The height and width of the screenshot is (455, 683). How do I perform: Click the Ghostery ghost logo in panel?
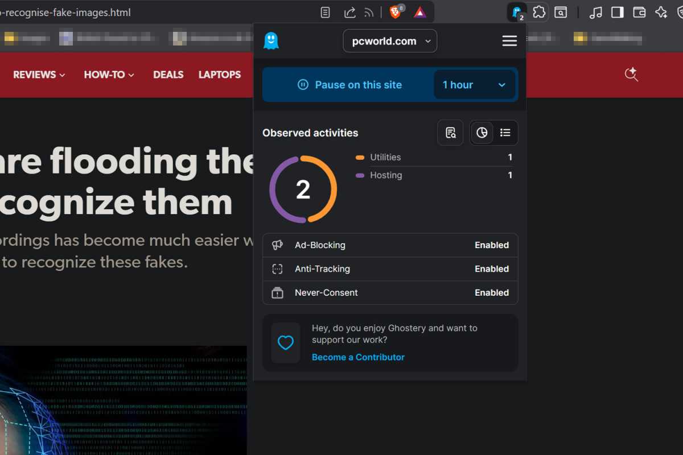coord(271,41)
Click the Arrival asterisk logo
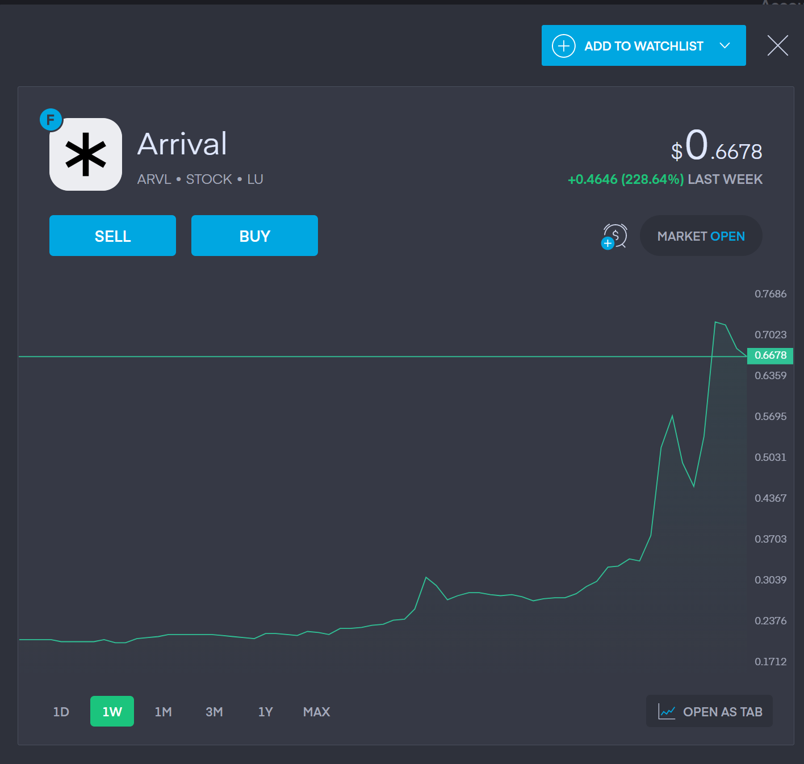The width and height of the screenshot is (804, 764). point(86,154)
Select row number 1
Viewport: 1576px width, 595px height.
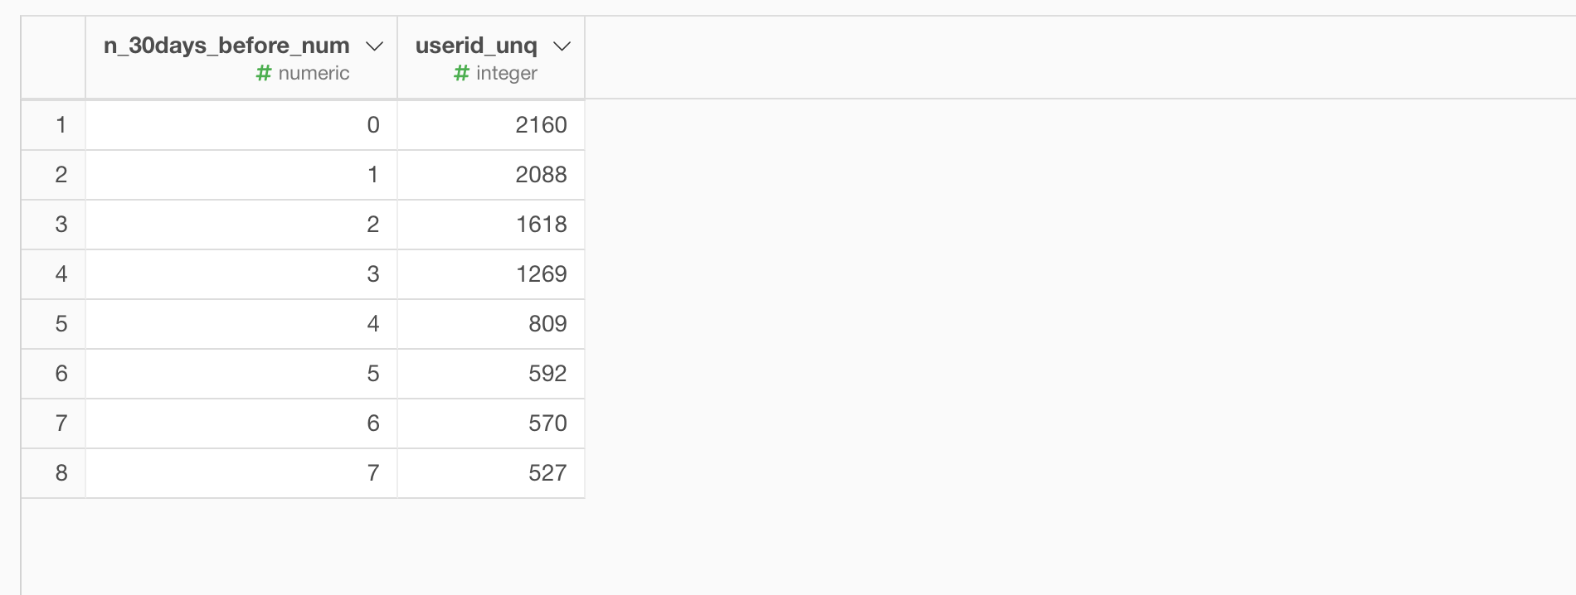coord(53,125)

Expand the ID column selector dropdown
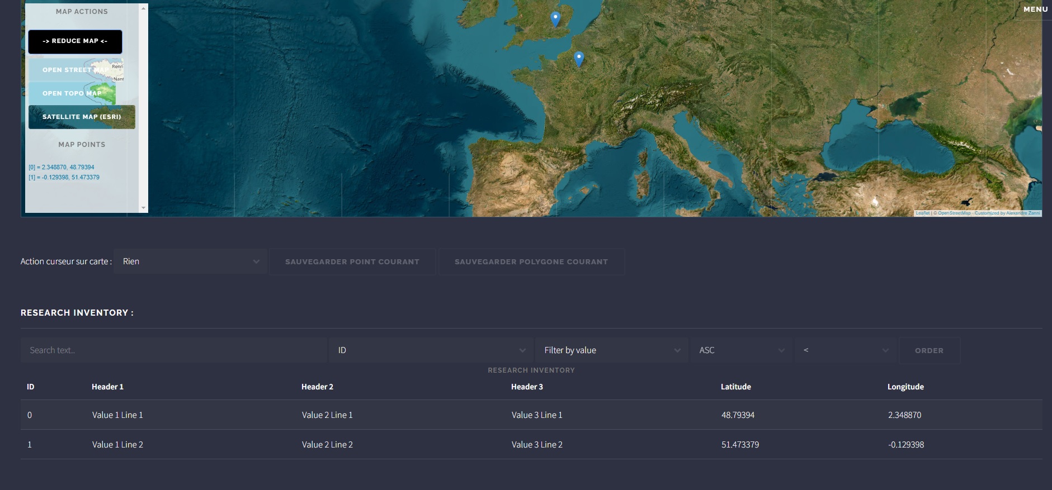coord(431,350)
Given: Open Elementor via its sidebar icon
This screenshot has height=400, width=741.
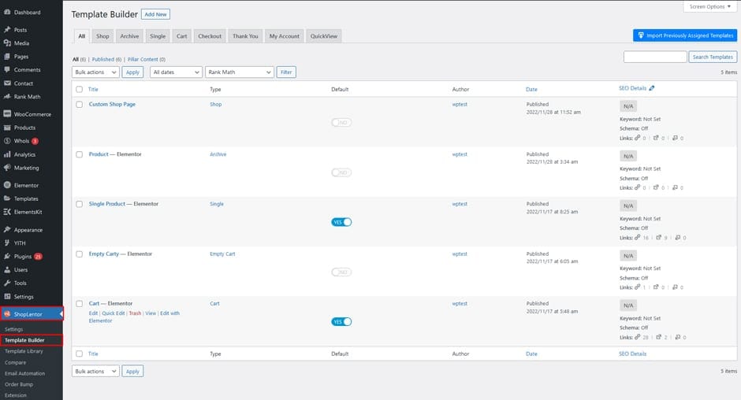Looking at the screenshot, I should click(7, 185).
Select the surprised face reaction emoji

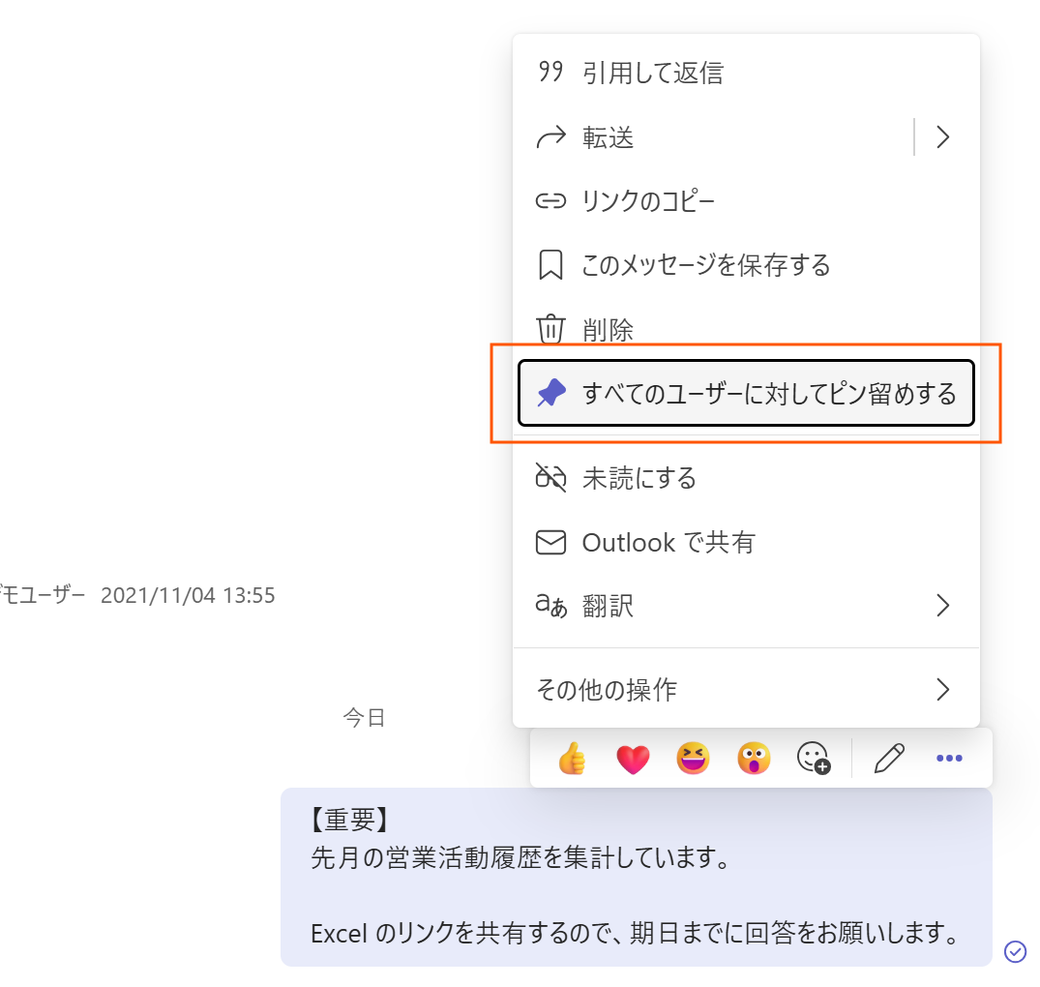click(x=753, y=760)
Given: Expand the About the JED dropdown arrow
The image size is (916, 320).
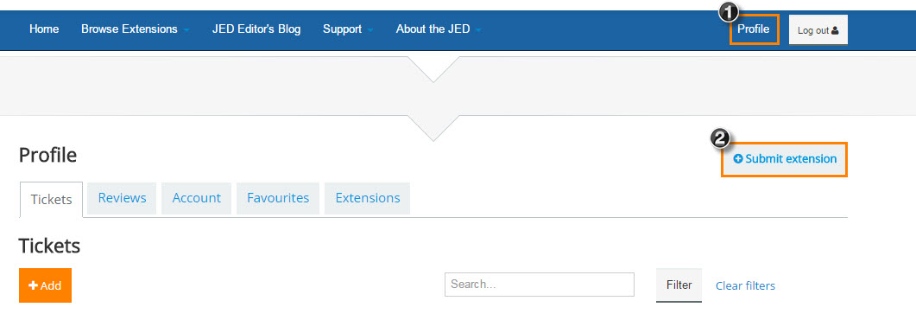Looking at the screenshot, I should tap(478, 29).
+===+
Work request: Write out, exactly as they appear, the lines from the one containing "This screenshot has height=400, width=741." through the end of the material above, excluding pictures.

The completed task:
This screenshot has height=400, width=741.
Looking at the screenshot, I should click(7, 185).
Select the surprised face reaction emoji

click(x=753, y=760)
Given: Expand the About the JED dropdown arrow
The image size is (916, 320).
Looking at the screenshot, I should tap(478, 29).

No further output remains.